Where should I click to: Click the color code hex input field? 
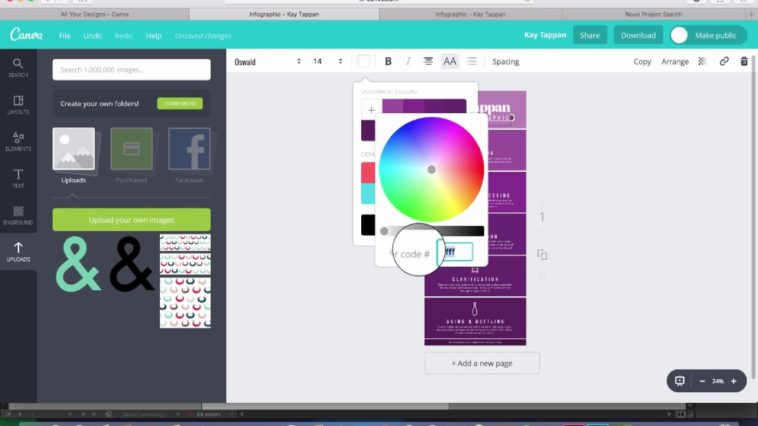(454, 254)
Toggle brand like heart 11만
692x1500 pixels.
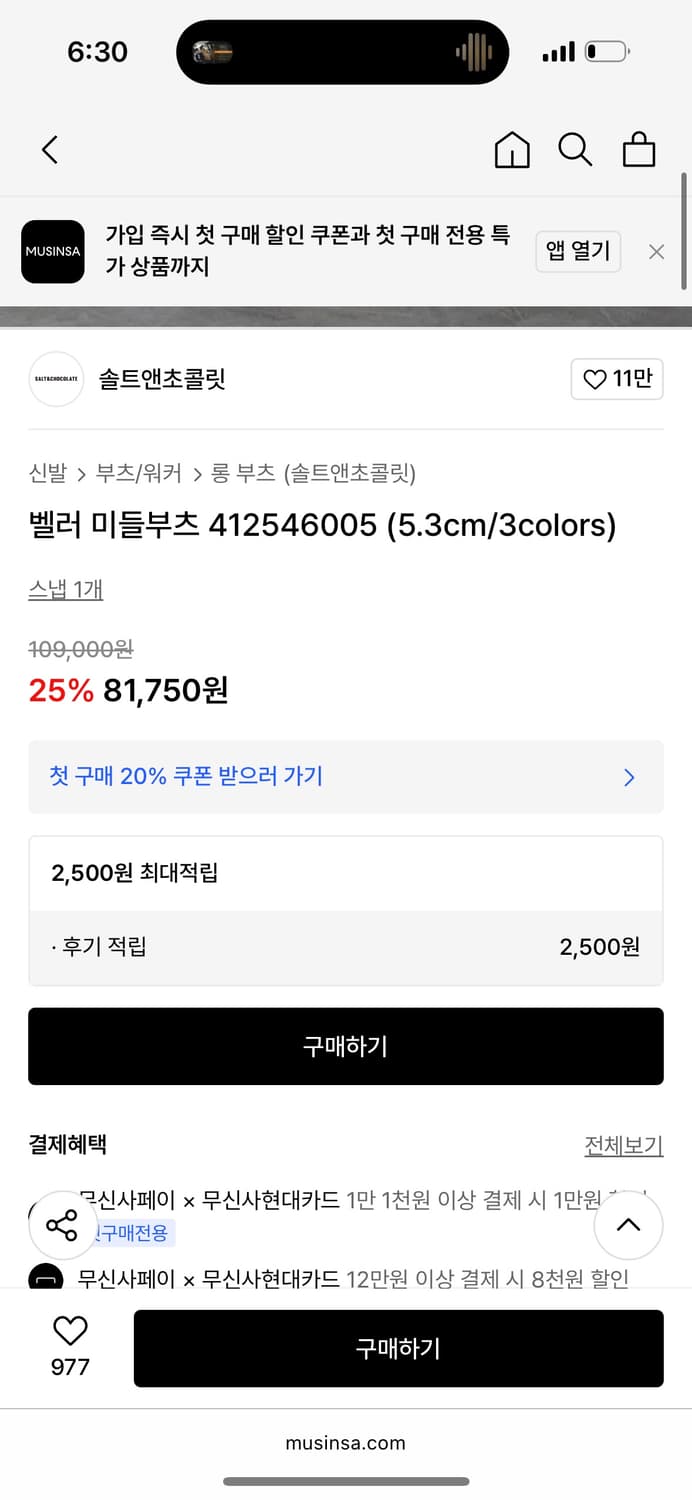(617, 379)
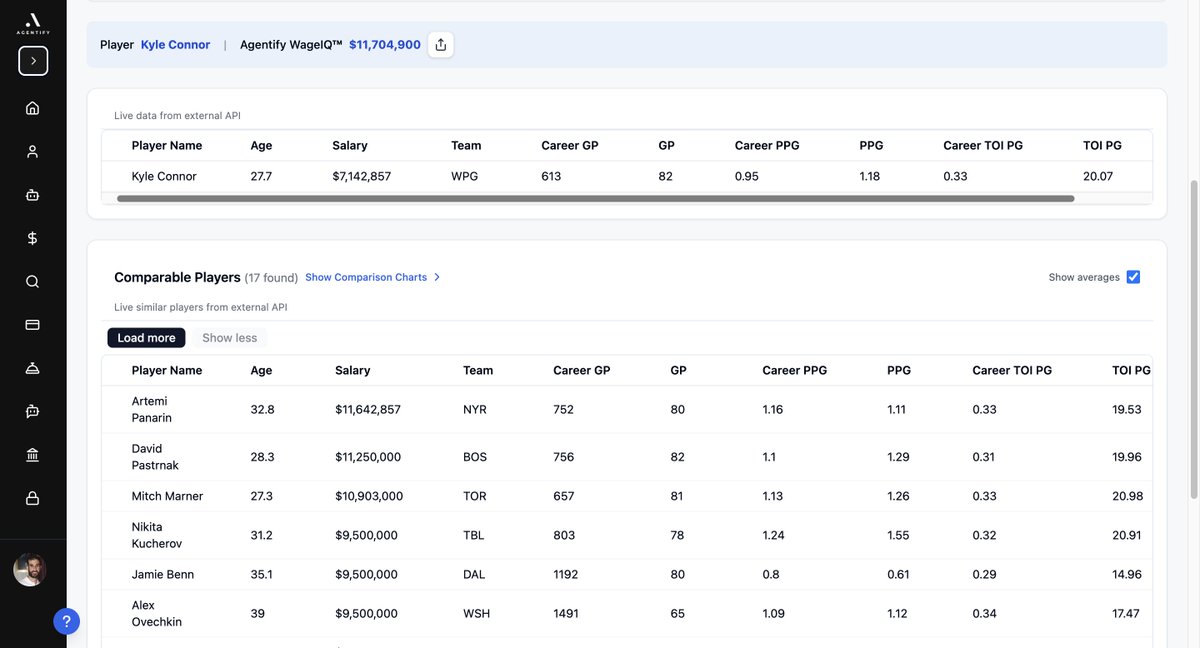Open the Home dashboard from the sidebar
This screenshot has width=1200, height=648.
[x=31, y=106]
......
* Stated task: Lay out every line of the records above as a Markdown table with the columns "Row" and "Line", numbering the rows and omitting blank lines. Leave the pictures out of the table.

* Exercise answer:
| Row | Line |
|---|---|
| 1 | Where should I click to: Click the color code hex input field?  |
| 2 | (454, 254) |
| 3 | Toggle brand like heart 11만 |
| 4 | 692x1500 pixels. |
| 5 | (617, 379) |
| 6 | Open the Home dashboard from the sidebar |
| 7 | This screenshot has width=1200, height=648. |
| 8 | [x=31, y=106] |